Jack Marchant

Principal Software Engineer @ Deputy

Twitter | GitHub

Building Software with Broken Windows

Ever get the feeling that adding this "one little hack", a couple of lines of code, won't have much of an impact on the rest of the codebase? You think nothing of it and add it, convincing your team members it was the correct decision to get this new feature over the line. In theory, and generally speaking, I would kind of agree with doing it, but every hack is different so it's hard to paint them all with the same brush. If you've been doing software development for long enough you can see this kind of code coming from a mile away. It's the kind of code that can haunt your dreams if you're not careful.
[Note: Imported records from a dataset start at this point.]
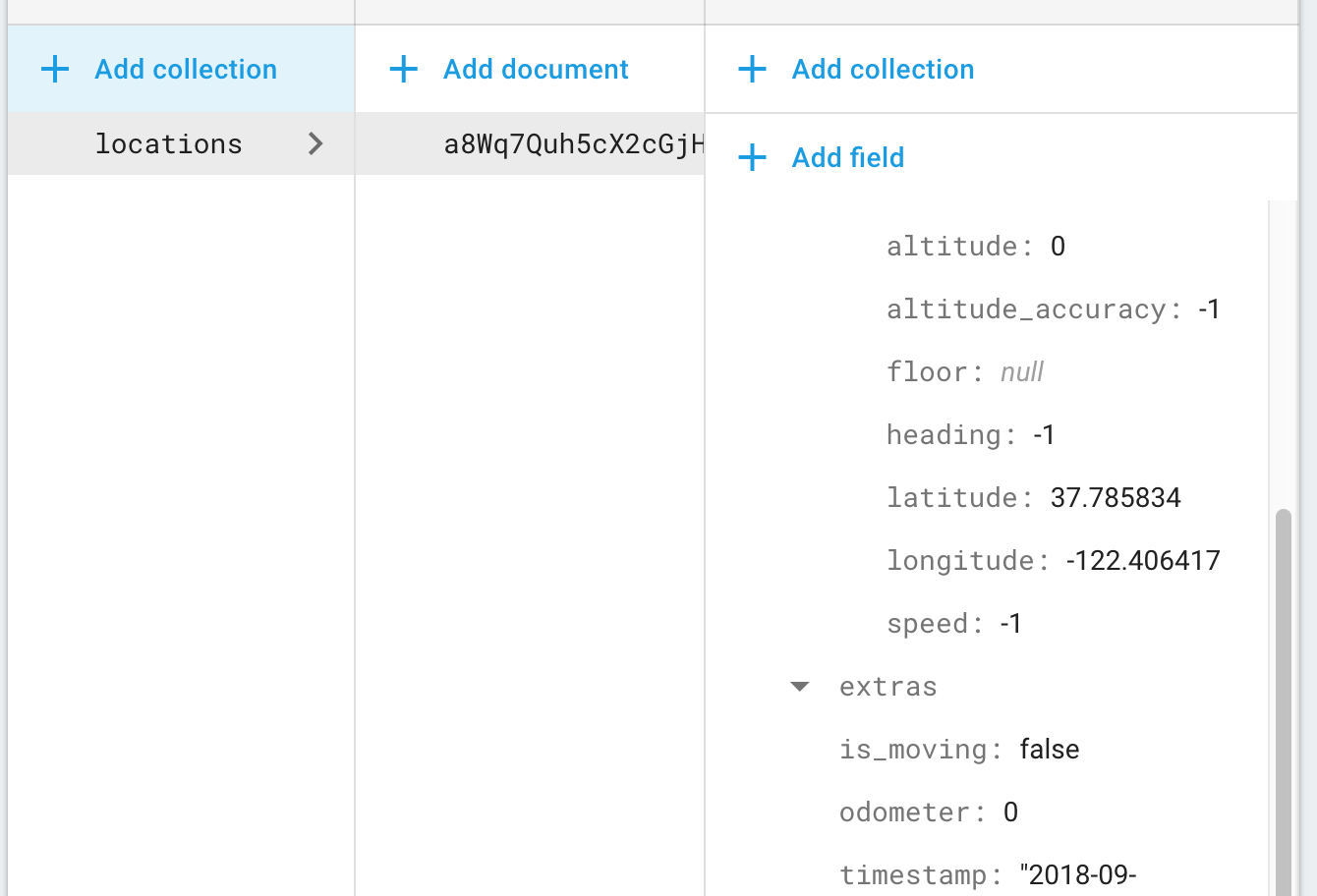Image resolution: width=1317 pixels, height=896 pixels.
Task: Click the plus icon next to Add field
Action: coord(752,157)
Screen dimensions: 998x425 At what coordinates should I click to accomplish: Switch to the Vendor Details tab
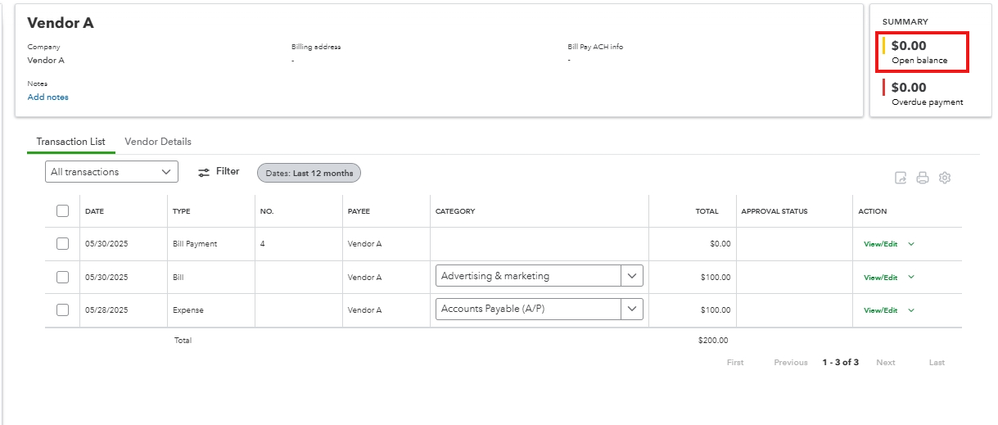pyautogui.click(x=158, y=142)
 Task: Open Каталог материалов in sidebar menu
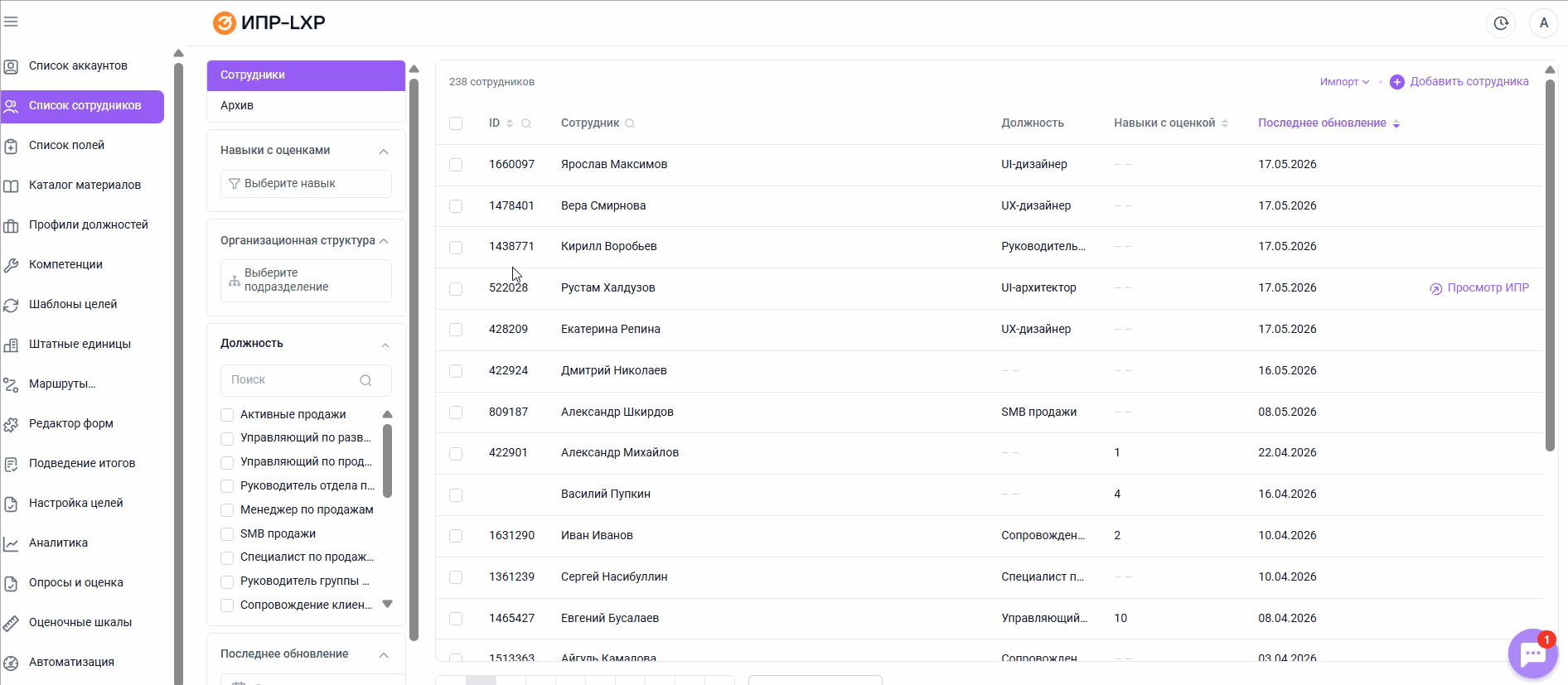click(x=85, y=186)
Back to the point, the code you added that was a little sub-par has introduced the possibility for a second hack to be added without the same reservations or questioning from team-members that you might have had before. A similar decision was made last time so we can let this one slide. You may even go so far as to add a comment detailing the hack, and the reasoning, patting yourself on the back before merging it in.

This kind of attitude can really add up quickly, and without you even realising. I would classify this as the go-to technical debt example - the debt being the block of code you anticipate will need re-writing for one reason or another. Over time, you introduce code like this that isn't performant as it should be or wasn't written in a way that is extensible. Tech debt should be used like a bandage, a temporary fix to stop the bleeding, but left for too long, and it starts to bleed-through.
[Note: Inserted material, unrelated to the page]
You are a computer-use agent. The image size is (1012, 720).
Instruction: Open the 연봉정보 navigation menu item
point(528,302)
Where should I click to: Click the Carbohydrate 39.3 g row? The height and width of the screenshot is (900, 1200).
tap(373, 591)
At some point you will have to repay this debt, and figure out a way to remove the code you or your team has added to get a "quick win". Some are easier and more straight-forward than others. When you're adding code, a good rule-of-thumb could be: "how easily can this be removed?". It is the removal of code that is taken forgranted. We assume code we write will live on for a long time, but in reality things change often, so we need to be able to move code around, delete it, or completely re-write it. Easy deletion of code should be the mark that something was created well, and isn't tangled in between many other files or functions.

To the detriment of the codebase, should hacks add up over time and you find yourself piled on with tech debt, it can make the attitude towards the codebase change. This effect is known in software development as Broken Windows, where seeing something that's already broken or poorly formed devalues your own opinion of it, so you either leave it broken or make matters worse by breaking more windows.
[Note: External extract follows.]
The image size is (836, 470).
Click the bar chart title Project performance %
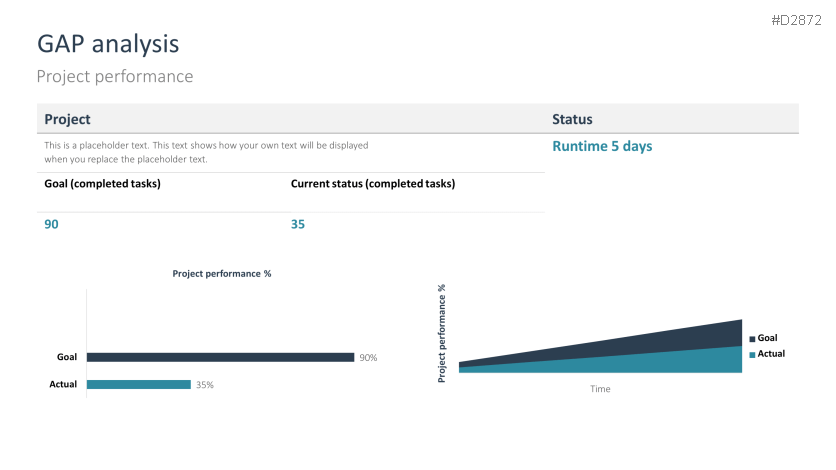[222, 273]
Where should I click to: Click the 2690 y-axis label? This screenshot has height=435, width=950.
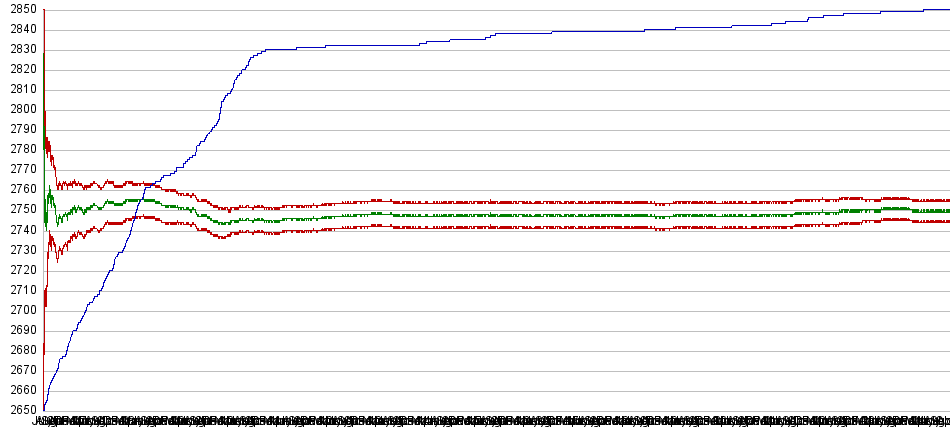click(20, 330)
In this metaphor your codebase is a house, and you and your team live in this house. When you add a hack, it's like breaking a window. The first one you might patch up to stop the cold air getting in. Not patching it, however, will open the floodgates for more broken windows. Soon, you'll have three or four in your house. When a door handle inevitably breaks under the pressure of heavy usage, after seeing all of the broken windows, you'll probably just leave the door open and not close it anymore, rather than fixing it or buying a new handle.

How did we get here?

When your codebase is an unmaintainable mess, it's bad for business, it's bad for you (you have to keep fixing it) and it can make others in your team quit if it doesn't get better.

It might seem a bit dramatic, to go from a simple hack to all those bad side effects, but it wasn't the hack itself, it was the attitude that ensued as a result. Unchecked, these decisions can pile up over time without realising.

How do we fix it?

The first step is knowing you have a problem, just like any other. Identifying problem areas in your codebase, places where nobody dares go until they are forced to add a new feature. Sounds familiar, right? Instead of taking time out to refactor parts of the codebase for the sake of it, which I might add is much harder to convince anyone it's worth doing now, versus later, I would recommend waiting until you have a feature that needs to be implemented in that area, or could benefit from its refactoring. This ammunition can help you prioritise the refactoring ahead of the feature work itself, if building the feature will be easier. Think of it like an investment.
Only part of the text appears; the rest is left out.